Now I am beginning to get upset, I know the medical profession is cutting corners, everyone is saying Medicare is losing money and the Health insurance companies are grabbing whatever they can. It is reasons like this that the health care industry is so Fraked up right now:
1) They prey on all citizens, elders more than anything and more so at the beginning of the year so they can grab whatever deductable they can from the patient. Thus putting their victims in a larger financial hole than they are already in. And if they have trouble paying the $5000.00 bill they raise the prices of everyone’s insurance.
2) They waste their time and the patient’s time on useless tests. I don’t know how many they gave her and I won’t until I get the bill, but the only thing they found was the infection which they figured out in less than an hour. Come on.
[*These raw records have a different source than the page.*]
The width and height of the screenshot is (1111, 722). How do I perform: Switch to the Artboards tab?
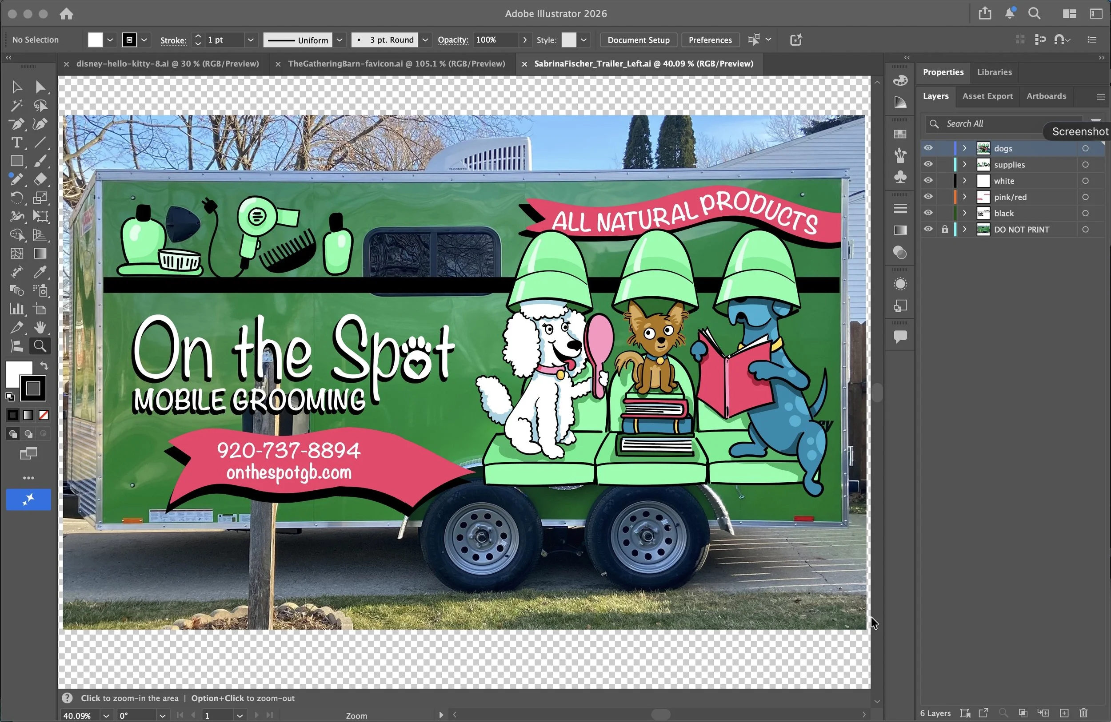pyautogui.click(x=1046, y=96)
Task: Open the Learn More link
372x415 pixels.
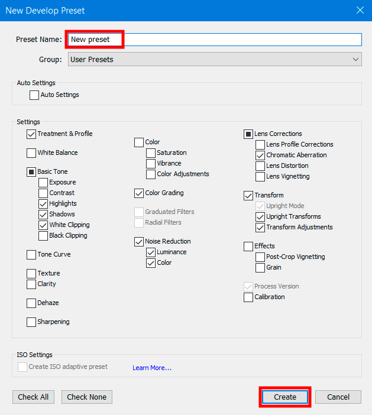Action: click(x=152, y=368)
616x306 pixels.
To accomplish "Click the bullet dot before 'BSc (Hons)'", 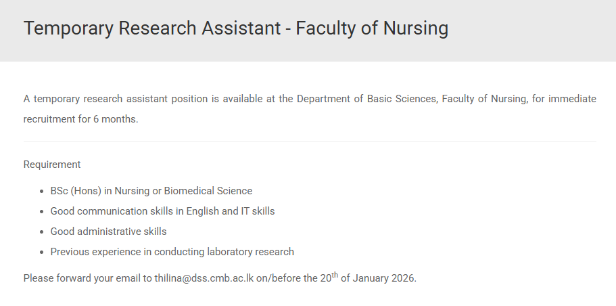I will [x=43, y=192].
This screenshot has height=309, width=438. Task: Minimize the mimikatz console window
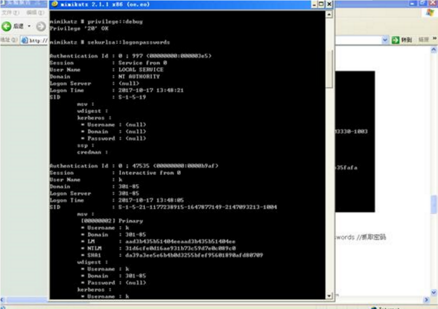pos(315,4)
3) Her, and then the insurance company, are going to be charged for a private room (which she did not ask for) until Noon on Tuesday, which she wasn’t using since 9pm Monday. I am sure that after an hour or more cleaning it they will have another patient laying in it. That means they are getting paid twice from two different patients for the same room for at least a day.
Of course this is only the opinion of an outsider looking in; I have no real proof of how the medical profession works. I just like to complain about it.
One good thing, Mom is home, with a borrowed walker that she thinks she needs. She is doing fine. A few other issues have kept me from my writing these last couple of weeks, but I am beginning to get back into the swing. I’m spending a lot of time reading “On Writing” and “The Tarnsman of Gor.” When I can keep my eyes open to read the Gor book anyway.
What are you working on now? What are your distractions?